I'm not saying that central planning won't work per se. The Soviets dominated the olympics yaada yaada yaada, the MIG25 Foxbat was a marvel in engineering considering the technology they were working with, and their TV sets used components which would make you wonder if their astronauts ever come back. Then there is the AK45 which is a marvel in simplisticity that it could be reproduced by Afghan kids in their backyards.

But LKY doesn't have the elixir of youth, and it isn't just his eleventh finger that has grown senile! Central planning has wrapped within itself the recipe for disaster. Karl Marx didn't think that far ahead. Which doesn't mean that blatant capitalism doesn't. Even science fiction explore such socio-economic-political issues in a subtle way ... which, by the way, brings forth an interesting observation; except for "Animal Farm", I haven't come across one on central planning as a 'futuristic' model, if you exclude spy-fiction.

Blatant capitalism works by a minority ie. elite benefiting from the majority ie. poor. The pool of serfs working to enrich the elite has to be renewed constantly - you can only squeeze so much blood out of one serf - hence the emphasis on foreign talent. That was what led Marx to invent socialism and collectivism in the first place. There was a flaw in capitalism - winner takes all - has wrapped within itself its own recipe for disaster. Marx was attending to that flaw.

There are only three political models available; monarchist (rule by decree), neo-monarchist (fascist, communist, proletarian, military junta, feudal-fief-overlordism, talebanist etc) and democractist. Only in the democratic model does the voting process acts as a pressure relief valve so avoiding a bloodbath. Central planning, socialism and capitalism are socio-economic models; do not confuse them with political models. In the democratic model, rule by descent becomes a fluke because of the voting process. Even in the communist model, rule by descent happens only by design. The question is what Chia Thye Poh spent 32 years being locked up for.
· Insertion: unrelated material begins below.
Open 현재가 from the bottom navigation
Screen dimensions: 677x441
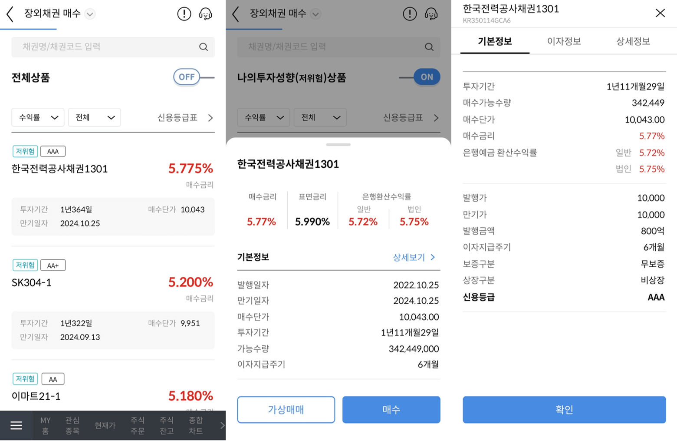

Politicians must be identified by their political agenda; their socio-economic agenda being subserviant to their political agenda. When Sun Yat Sen envisaged modernist China, I believe he never had a firm political model in mind, and so had his revolution hijacked. Mark Twain said: The east is east, the west is west, and never the twain shalt meet. Just as Leftist and Rightist cannot bedfellows make, or risk the twain becoming monarchist or neo-monarchist. It's imperative for politicians to be chosen by their political agenda because their economic agenda is always twisted to serve their political agenda once they gain power.

Take Haiti (former Caribbean French colony) for example. Francois (Papa Doc) Duvalier ruled by fear. He found it so enjoyable, he generously passed it on to his son, Jean-Claude (Baby Doc). Haitians finally rallied behind a change-agent called Jean-Bertrand Aristeed. Did Haitians rally behind Aristeed because they agreed with his political agenda? Or was it by necessity? Roughly two decades on, Aristeed himself had to be plucked out by a US helicopter in a must-evac situation.

I am no sociology academic or thinker. But it appears to me that coup-de-tats has a higher propensity to occur on island-states, and it appears to bear no relationship to whether the islands are resource rich. The problem could lie in their lack of variety in political representation or their relative low risk from neighbourly intervention. The problem could also be exacerbated by the rooting out of political non-conformist foreign talent such as Ryan Goh?